Great post. It's clearly time for at least a 50% cut in health care and education spending and more than that for other areas. I will be pushing for a resolution like this at the next Wildrose AGM.

Anonymous said...

I agree, A very good post indeed. And it is now to me why the Liberals turfed him - he wasn't left enough. Most of what you said here any socon would agree with. Too bad for Taft.

Anonymous said...

Actually the Liberals didn't turf him. The voters did. Then he resigned.

Tim Smyth said...

Although I am a bit of an outsider as an American who deals with Canadian/Alberta politics as part of my job. I'll make a couple of observations. Alberta to its credit for its level of petroleum wealth has not given into the temptation of most other oil rich jurisdictions of essentially giving away free gasoline and energy to the local population such as Kuwait, Saudi Arabia etc do. As many such as Jeff Rubin have said the policies of subsidizing energy consumption against declining production by the likes of Saudi Arabia will fundamentally destroy their economies at some point.

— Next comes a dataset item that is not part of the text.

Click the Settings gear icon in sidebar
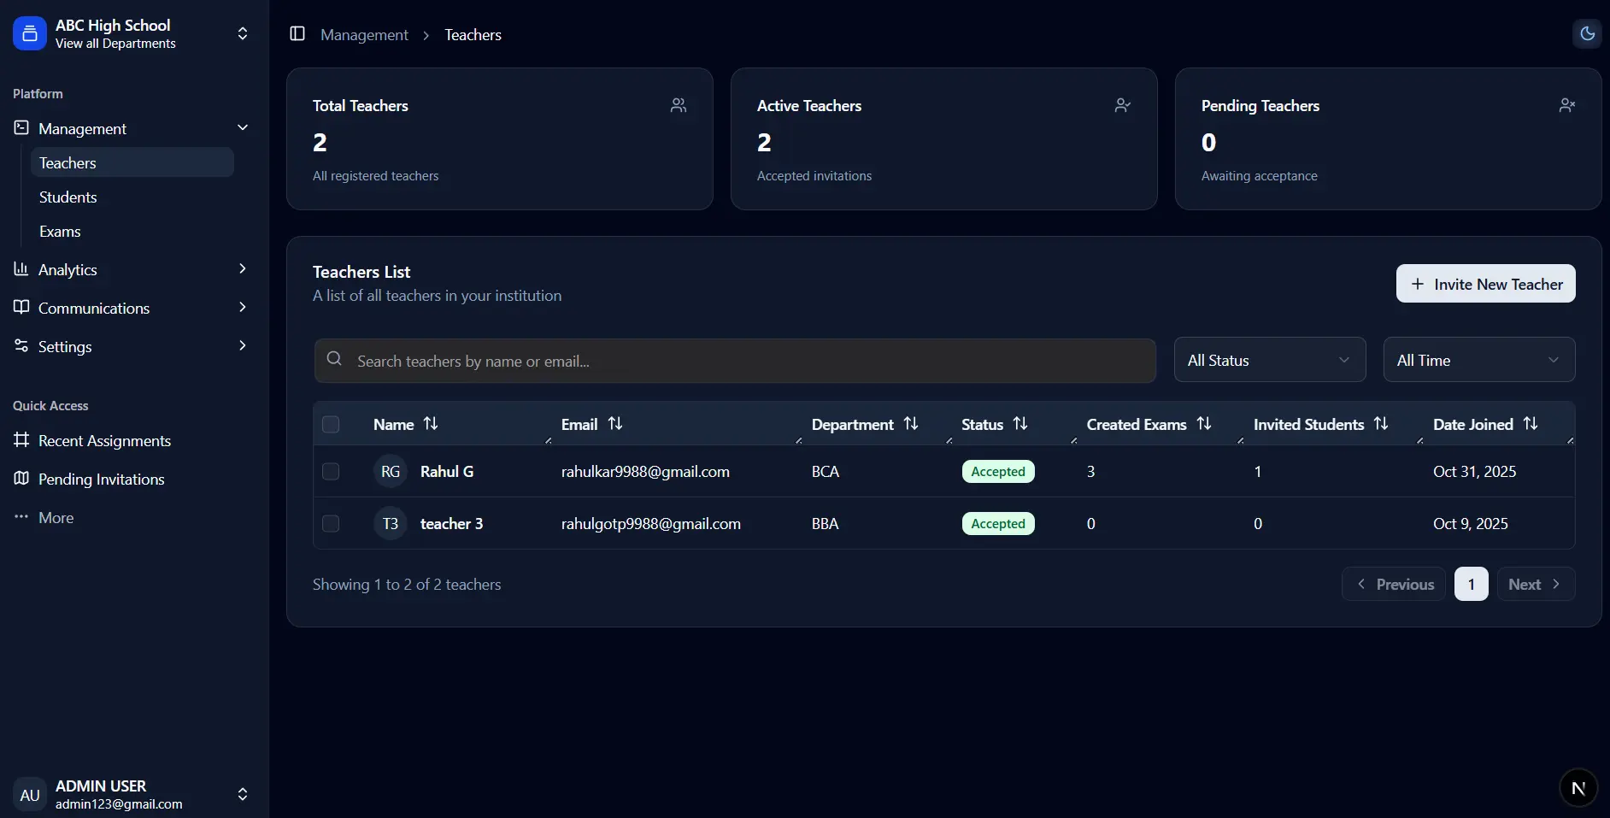Viewport: 1610px width, 818px height. click(21, 346)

Alberta on the otherhand has some of highest local prices for energy consumption in Canada.

While not as bad as what the likes of Saudi Arabia are doing provinces such as BC and Quebec are making a huge mistake in terms of opportunity cost in selling their Renewable Hydro Power at below market rates in province vis a vis exporting it the US. Remember Hydro facilities do depreciate over time and need to be rebuilt and maintained. Ontario to its credit has tried to move away from subsidizded hydro over the last ten years but faces a similar problem as Quebec and BC do which is that previous goverments encouraged poor consumption of electricity by encouraging the installation of electric heating systems for example on the basis the homeowners will ALWAYS have below market electricity.

Back to Alberta, I don't it is necessarily bad for the provincial government to invest in infrastructure that will outlast its non renewable energy resources, the bad thing though is when government is using energy revenues to finance current consumption and doing things that prevent and make difficult a future reduction in consumption(ala Quebec putting in electric heat all over the province in the 1970s)

ace said...

"Great post. It's clearly time for at least a 50% cut in health care and education spending and more than that for other areas. I will be pushing for a resolution like this at the next Wildrose AGM."

Please do--then you can kiss your right-wing butts good-bye.